> **Work instruction A**:
Print the part of the passage on corporate governance starting with "The principles for" and going on through "by political choices.".
> **Work instruction B**:
Summarize the passage on corporate governance in two sentences.

> **Excerpted passage**:
# # # #

Clearly, this is equally relevant to any organisation, regardless of whether it is in the public or private sector. Effective corporate governance, along with clinical governance, is essential for the Local Health Boards and NHS Trusts to achieve clinical quality and financial objectives. Fundamental to effective corporate governance is having the means to verify the effectiveness of this direction and control.

The ‘common thread’ linking corporate and clinical governance and wider controls assurance is risk management. Risk management is defined as “the culture, processes and structures that are directed towards the effective management of potential opportunities and adverse effects.”

The principles for corporate governance apply equally to all organisations. However organisations within the public sector are subject to an array of different legislative requirements and are significantly more diverse in terms of their structure, scope and objectives.

Key Characteristics

The key characteristics that define public services and distinguish them from the private sector are:

  • The level and nature of services are determined by political choices.

# # # #

[Items from a data source]

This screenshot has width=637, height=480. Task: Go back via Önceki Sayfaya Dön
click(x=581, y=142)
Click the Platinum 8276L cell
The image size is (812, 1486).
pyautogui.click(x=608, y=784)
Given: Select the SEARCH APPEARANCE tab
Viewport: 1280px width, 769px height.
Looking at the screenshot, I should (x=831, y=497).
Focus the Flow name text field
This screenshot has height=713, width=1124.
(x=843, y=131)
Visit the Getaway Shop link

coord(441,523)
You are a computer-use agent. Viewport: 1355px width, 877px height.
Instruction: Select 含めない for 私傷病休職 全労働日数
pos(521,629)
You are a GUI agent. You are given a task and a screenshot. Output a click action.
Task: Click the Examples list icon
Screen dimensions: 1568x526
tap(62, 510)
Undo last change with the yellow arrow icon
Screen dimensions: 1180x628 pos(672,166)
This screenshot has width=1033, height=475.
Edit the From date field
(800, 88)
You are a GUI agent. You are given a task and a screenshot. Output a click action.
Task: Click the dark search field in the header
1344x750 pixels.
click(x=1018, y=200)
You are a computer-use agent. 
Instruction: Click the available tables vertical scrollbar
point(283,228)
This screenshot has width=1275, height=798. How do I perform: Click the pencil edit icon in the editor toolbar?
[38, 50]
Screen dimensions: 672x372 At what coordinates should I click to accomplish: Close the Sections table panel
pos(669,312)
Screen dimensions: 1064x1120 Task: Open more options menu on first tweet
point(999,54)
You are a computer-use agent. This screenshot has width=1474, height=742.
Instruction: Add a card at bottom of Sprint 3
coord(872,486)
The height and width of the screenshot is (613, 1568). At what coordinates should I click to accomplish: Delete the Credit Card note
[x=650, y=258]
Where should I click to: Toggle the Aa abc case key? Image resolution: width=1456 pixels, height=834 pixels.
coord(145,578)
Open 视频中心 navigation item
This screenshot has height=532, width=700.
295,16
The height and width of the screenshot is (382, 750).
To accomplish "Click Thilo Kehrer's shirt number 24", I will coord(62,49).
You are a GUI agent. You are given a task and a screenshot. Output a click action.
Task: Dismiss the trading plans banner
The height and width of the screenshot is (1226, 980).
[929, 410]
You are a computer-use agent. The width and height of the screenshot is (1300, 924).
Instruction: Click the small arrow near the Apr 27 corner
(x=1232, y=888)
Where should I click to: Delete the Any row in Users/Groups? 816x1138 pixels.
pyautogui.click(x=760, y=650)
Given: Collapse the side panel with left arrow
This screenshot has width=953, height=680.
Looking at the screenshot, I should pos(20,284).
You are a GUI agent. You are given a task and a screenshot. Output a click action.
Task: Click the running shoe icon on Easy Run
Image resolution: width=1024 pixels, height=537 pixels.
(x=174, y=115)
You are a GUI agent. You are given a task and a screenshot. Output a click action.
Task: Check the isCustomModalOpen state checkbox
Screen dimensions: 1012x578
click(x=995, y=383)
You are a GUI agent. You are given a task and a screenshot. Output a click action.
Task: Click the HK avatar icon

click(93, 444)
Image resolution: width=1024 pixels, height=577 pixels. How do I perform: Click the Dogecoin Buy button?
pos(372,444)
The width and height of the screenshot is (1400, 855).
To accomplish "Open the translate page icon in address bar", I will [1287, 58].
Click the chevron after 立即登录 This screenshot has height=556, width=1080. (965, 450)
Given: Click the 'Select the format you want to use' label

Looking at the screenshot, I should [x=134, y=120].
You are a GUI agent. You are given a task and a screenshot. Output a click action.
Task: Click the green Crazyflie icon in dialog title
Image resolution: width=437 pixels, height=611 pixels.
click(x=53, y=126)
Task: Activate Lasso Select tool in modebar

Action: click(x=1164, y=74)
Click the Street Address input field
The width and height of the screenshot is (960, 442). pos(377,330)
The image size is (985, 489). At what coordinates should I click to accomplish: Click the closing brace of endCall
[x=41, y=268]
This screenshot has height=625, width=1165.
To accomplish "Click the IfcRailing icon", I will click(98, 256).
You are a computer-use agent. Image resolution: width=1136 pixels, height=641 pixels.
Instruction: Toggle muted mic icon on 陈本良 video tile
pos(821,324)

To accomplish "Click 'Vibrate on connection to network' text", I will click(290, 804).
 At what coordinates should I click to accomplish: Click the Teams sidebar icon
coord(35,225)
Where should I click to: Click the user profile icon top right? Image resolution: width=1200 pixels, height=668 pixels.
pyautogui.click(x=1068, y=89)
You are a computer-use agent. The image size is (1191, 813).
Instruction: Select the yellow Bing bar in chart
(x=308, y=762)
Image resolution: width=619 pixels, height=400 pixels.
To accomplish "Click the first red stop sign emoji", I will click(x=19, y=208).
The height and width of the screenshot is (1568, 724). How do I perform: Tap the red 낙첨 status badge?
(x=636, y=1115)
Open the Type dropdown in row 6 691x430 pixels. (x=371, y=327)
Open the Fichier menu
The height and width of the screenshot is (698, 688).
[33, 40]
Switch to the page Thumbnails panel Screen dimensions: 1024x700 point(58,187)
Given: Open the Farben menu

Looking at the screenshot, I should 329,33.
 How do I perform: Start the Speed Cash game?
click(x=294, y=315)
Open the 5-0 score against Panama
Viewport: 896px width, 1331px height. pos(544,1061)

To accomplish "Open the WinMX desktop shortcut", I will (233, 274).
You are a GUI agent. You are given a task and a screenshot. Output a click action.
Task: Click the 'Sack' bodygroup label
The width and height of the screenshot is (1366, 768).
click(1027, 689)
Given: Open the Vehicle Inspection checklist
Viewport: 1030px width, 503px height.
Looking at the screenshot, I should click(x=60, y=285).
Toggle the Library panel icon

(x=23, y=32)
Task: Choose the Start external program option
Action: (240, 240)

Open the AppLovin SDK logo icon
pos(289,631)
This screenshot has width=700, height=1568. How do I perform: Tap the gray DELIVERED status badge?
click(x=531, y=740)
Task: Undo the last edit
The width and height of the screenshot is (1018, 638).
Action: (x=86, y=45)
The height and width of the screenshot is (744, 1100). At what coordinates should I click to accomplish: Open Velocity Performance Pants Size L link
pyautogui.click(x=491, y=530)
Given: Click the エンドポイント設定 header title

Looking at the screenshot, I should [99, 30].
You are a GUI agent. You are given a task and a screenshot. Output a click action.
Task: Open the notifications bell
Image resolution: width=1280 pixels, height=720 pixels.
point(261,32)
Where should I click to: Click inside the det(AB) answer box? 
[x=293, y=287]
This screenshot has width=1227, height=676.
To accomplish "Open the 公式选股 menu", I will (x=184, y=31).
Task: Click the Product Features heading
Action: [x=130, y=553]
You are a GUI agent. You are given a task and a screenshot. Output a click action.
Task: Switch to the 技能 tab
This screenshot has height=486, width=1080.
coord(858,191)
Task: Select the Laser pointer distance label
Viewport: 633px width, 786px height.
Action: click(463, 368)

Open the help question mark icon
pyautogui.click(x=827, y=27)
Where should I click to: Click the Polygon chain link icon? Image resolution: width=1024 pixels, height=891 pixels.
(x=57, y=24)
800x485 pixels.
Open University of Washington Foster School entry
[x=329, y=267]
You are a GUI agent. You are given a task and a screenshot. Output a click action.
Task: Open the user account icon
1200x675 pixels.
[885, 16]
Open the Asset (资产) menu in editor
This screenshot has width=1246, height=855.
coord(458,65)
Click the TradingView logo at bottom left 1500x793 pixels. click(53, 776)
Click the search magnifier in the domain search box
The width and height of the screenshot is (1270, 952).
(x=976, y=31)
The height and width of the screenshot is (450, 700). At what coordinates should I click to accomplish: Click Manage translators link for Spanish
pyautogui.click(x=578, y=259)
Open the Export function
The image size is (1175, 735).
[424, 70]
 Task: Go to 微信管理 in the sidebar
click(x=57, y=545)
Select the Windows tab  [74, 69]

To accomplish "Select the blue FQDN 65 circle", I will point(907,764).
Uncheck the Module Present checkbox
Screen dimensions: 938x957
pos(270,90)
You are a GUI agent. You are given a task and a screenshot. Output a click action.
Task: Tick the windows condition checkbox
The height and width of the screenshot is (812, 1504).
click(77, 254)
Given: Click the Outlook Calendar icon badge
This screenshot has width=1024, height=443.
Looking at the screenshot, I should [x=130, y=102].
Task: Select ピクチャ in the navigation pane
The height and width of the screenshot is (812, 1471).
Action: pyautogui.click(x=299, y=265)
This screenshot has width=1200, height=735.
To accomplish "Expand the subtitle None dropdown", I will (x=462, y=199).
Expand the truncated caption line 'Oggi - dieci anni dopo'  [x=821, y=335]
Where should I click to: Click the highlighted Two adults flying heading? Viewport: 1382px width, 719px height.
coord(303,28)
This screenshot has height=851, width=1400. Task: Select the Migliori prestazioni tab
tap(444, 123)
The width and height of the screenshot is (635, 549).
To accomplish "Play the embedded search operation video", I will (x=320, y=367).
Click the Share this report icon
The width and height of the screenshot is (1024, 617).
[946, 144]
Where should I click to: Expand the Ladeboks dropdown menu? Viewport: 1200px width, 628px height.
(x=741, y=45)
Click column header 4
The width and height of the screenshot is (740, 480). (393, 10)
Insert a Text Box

# # # #

> **Response box A**:
The principles for corporate governance apply equally to all organisations. However organisations within the public sector are subject to an array of different legislative requirements and are significantly more diverse in terms of their structure, scope and objectives.

Key Characteristics

The key characteristics that define public services and distinguish them from the private sector are:

  • The level and nature of services are determined by political choices.

> **Response box B**:
Effective corporate governance, along with clinical governance, is essential for Local Health Boards and NHS Trusts to achieve clinical quality and financial objectives, and risk management is the common thread linking corporate and clinical governance and wider controls assurance. The principles of corporate governance apply equally to all organizations, but those in the public sector are subject to an array of different legislative requirements and are significantly more diverse in structure, scope and objectives.